Si vives en el sur de Europa, en ciertas épocas del año, generalmente a partir de diciembre/enero, notarás lo que parece ser un sedoso nido blanco que parece algodón en lo alto de los pinos. Esto es una prueba bastante clara de que la oruga procesionaria del pino se ha instalado en esos árboles.

En los pinos jóvenes que aún no han alcanzado una gran altura, el problema es fácil de tratar ya que los nidos suelen ser accesibles con unas escaleras. El problema es cómo acabar con un nido de orugas en lo alto de un árbol adulto que puede, dependiendo de la variedad, llegar a alcanzar los 80 metros de altura.

La mayoría de los pinos en España, Portugal y Italia son más pequeños, gracias en parte, a  que los jardineros los podan y a la sequía, lo que no les permite crecer demasiado.

Cómo eliminar un nido de oruga procesionaria del pino

Lo primero que tienes que hacer antes de proceder a quitar el nido de las orugas es equiparte bien, usa guantes y ropa que cubra la mayor parte de tu cuerpo, estas orugas tienen unos 500.000 pelillos que son como dardos envenenados que inyectan una toxina por contacto. Esta toxina puede provocar fuertes reacciones alérgicas ocasionando desde dermatitis y urticarias hasta problemas respiratorios o lesiones oculares si uno de esos pelillos acaba dentro de tu ojo.

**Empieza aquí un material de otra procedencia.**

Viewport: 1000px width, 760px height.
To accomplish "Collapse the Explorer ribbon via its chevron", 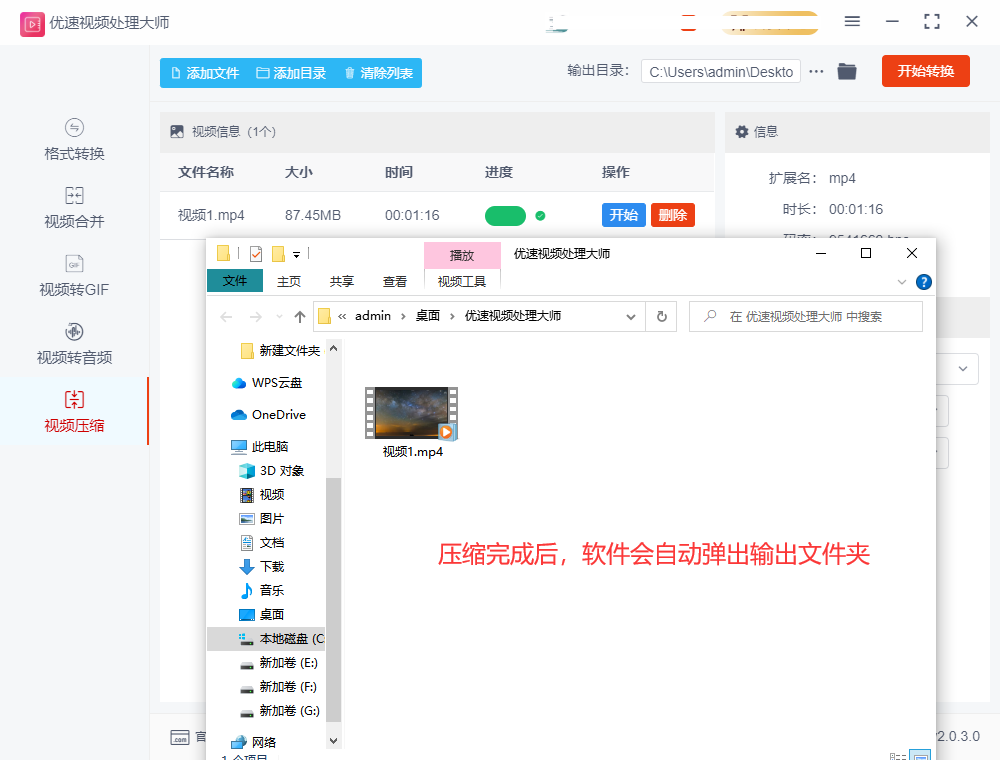I will tap(901, 281).
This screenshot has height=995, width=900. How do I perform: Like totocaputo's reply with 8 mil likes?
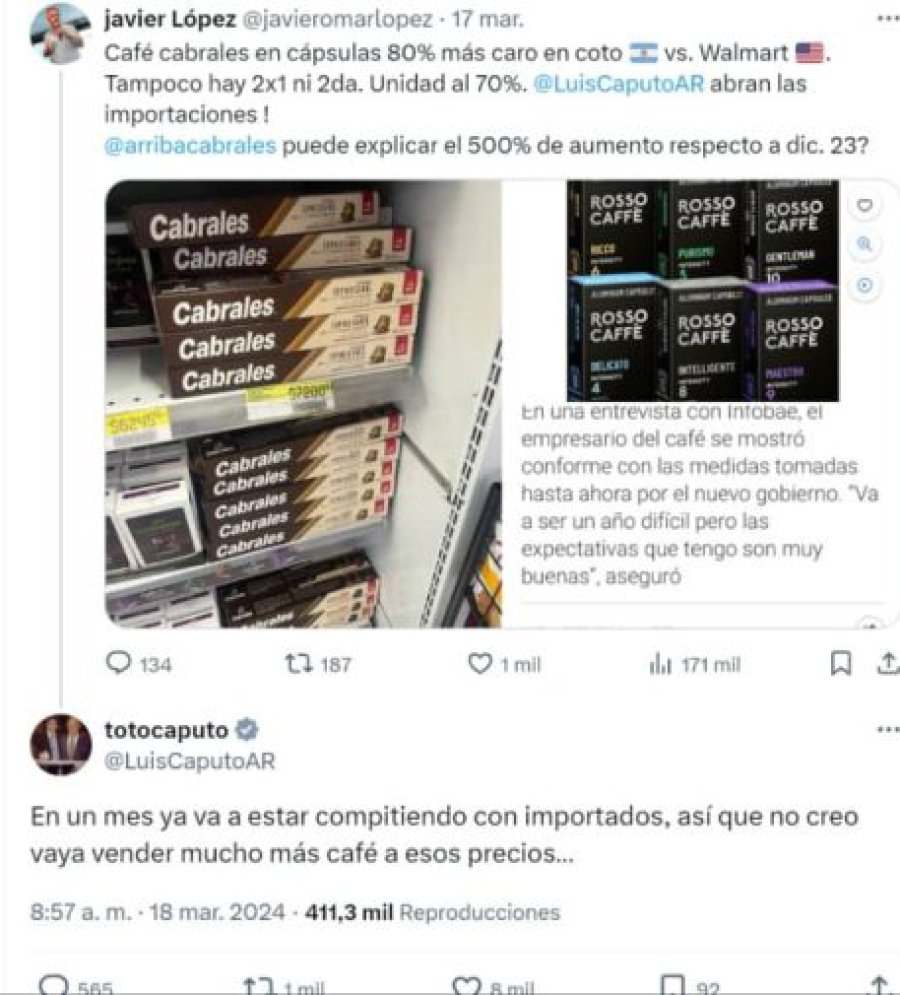[466, 985]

una vez que estés bien equipado y protegido separa el nido del árbol, la mejor opción casi siempre es cortar la rama en la que está ubicado el nido.

Una vez que el nido esté en el suelo, quémalo para matar a las orugas de su interior y no puedan infestar otra vez el mismo árbol. Si el fuego está restringido en la zona, coloca la rama con el nido dentro de una bolsa de basura y deshazte de ella rápidamente. 

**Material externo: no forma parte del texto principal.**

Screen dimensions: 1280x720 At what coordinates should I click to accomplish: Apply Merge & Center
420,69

Si el nido en el árbol está alto y fuera de tu alcance, incluso con escaleras, entonces es hora de llamar a un profesional para que se encargue del problema.

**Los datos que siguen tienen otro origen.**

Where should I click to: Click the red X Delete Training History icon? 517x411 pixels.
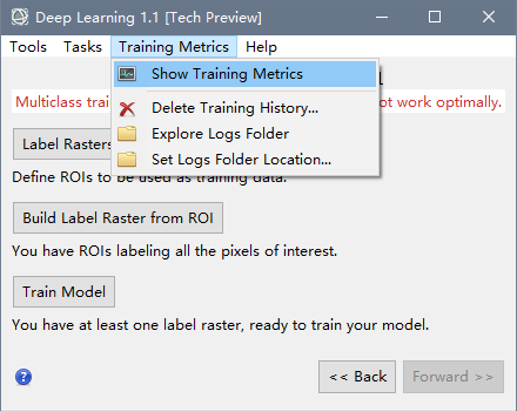[x=127, y=109]
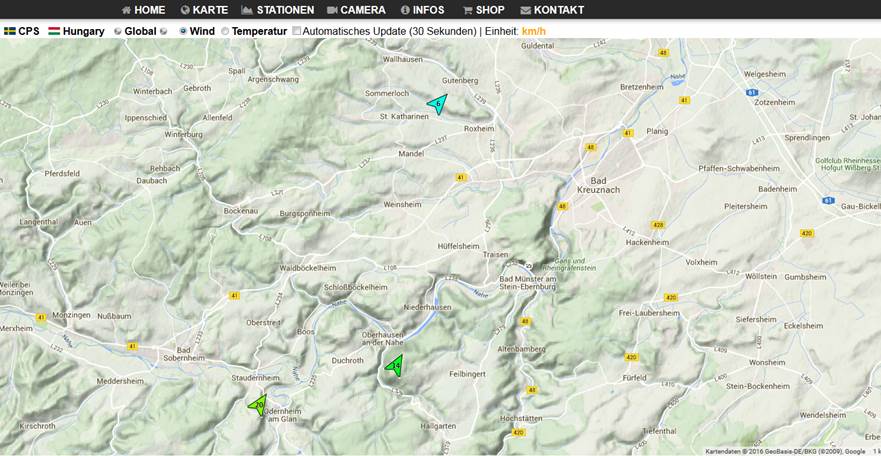
Task: Click the Global link
Action: (140, 31)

Si no solucionas el problema, las orugas crecerán lo suficiente como para abandonar el nido, donde son fácilmente reconocibles por la forma en que se mueven  (como si fuera una procesión).

Una vez que abandonan el árbol, buscan tierra blanda y húmeda para enterrarse, realizar la metamorfosis y convertirse en polillas completamente inofensivas al final del verano.

Este es el momento en el que pueden suponer un peligro y aunque estas orugas no suponen demasiado peligro para personas adultas, los niños y las mascotas pueden sentir curiosidad por estos insectos y tocarlos o comerselos. En el caso de que los peques de la casa tengan contacto con esta oruga lo mejor es llevarlos a urgencias para ser tratados con antihistamínicos y antiinflamatorios. Los efectos suelen desaparecer en un par días.

La peor parte se la llevan las mascotas que pueden manifestar inflamación del hocico y cabeza, picores intensos en las partes afectadas y abundante salivación. Pero en caso de que lleguen a comérselas, la ingestión del tóxico que lleva el insecto puede provocar la necrosis de  la lengua y  la garganta y a consecuencia de ello, la muerte del animal.